What You Need To Know About Spinal Cord Stimulation For Chronic Pain

//What You Need To Know About Spinal Cord Stimulation For Chronic Pain

What You Need To Know About Spinal Cord Stimulation For Chronic Pain

For people suffering from some types of chronic pain, a treatment called spinal cord stimulation (SCS) may hold the key to relief. Referred to by some experts as a “pacemaker for pain,” spinal cord stimulation for chronic pain is now a widely accepted treatment for pain. For some patients, success rates are as high as 75%.

What are the conditions treated with spinal cord stimulation for chronic pain? 

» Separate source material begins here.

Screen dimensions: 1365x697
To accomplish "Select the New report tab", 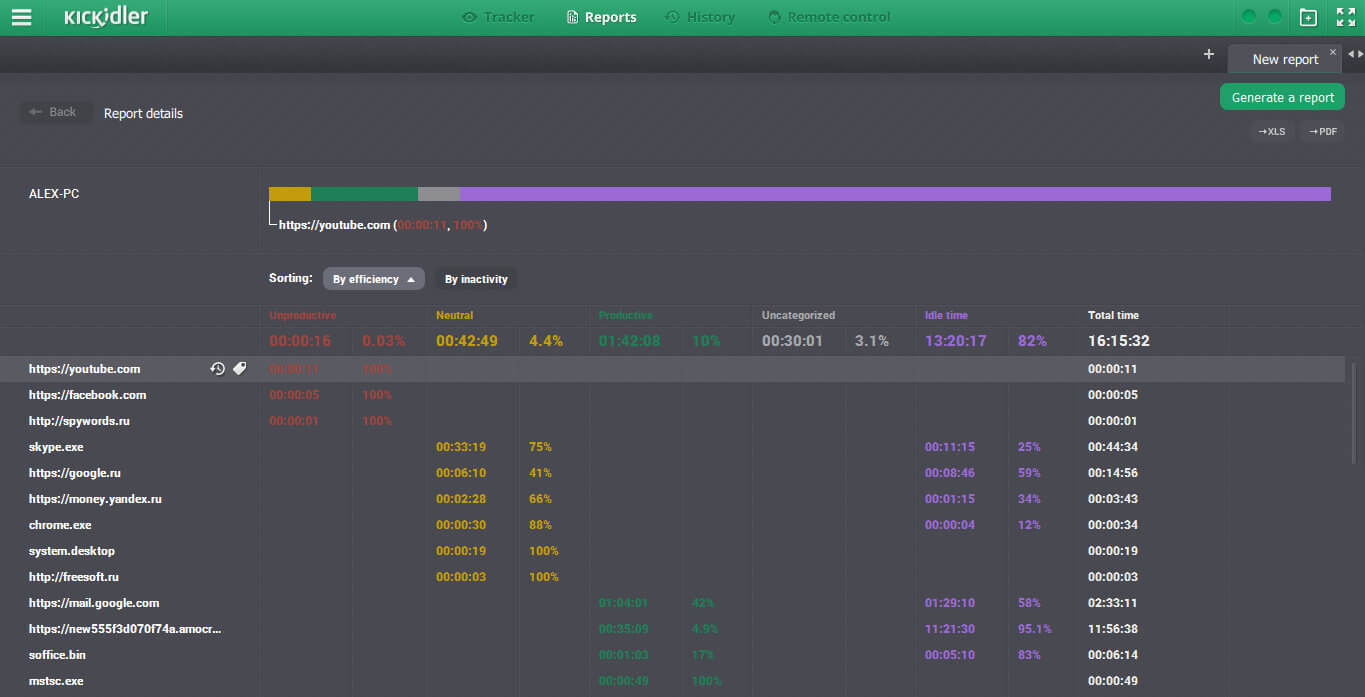I will pos(1284,59).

Spinal cord stimulation is a treatment that involves sending low-voltage electrical currents to the spinal cord and the nerves sending pain signals. This process halts the pain signals and alleviates discomfort. Spinal cord stimulation can be used for a multitude of pain conditions and symptoms, especially those related to nerve pain or damage. The most common conditions treated with spinal cord stimulation include:

The therapy is also being researched for possibly treating multiple sclerosis and paraplegia.

What is a spinal cord stimulator implant? 

Spinal cord stimulation for chronic pain works by sending small electrical impulses via thin, flexible lead wires to the site of pain. Rather than the perception of pain, you will perceive a slight tingling or buzzing sensation known as “paresthesia.” Many patients report that parathesia is a pleasant feeling, and is certainly far more desirable than the pain they had previously felt.

Debuted in the 1960s and known then as dorsal column stimulation (DCS), spinal cord stimulation technology was researched in a patient group of 500 for a period of five years. The original implants didn’t show much success, due to technology issues, inexpert implanters, and poor patient selection, among other factors. The last implant of the DCS was performed in 1973.

By the 1980s, stimulator technology had improved and was more similar to the technology used today. Percutaneous leads were developed, dual multipolar lead systems were utilized, and in 1999, Dr. Giancarlo Barolat replaced the name dorsal column stimulation with spinal cord stimulation. You can find out more about how this technology is continuing to develop at the International Neuromodulation Society website.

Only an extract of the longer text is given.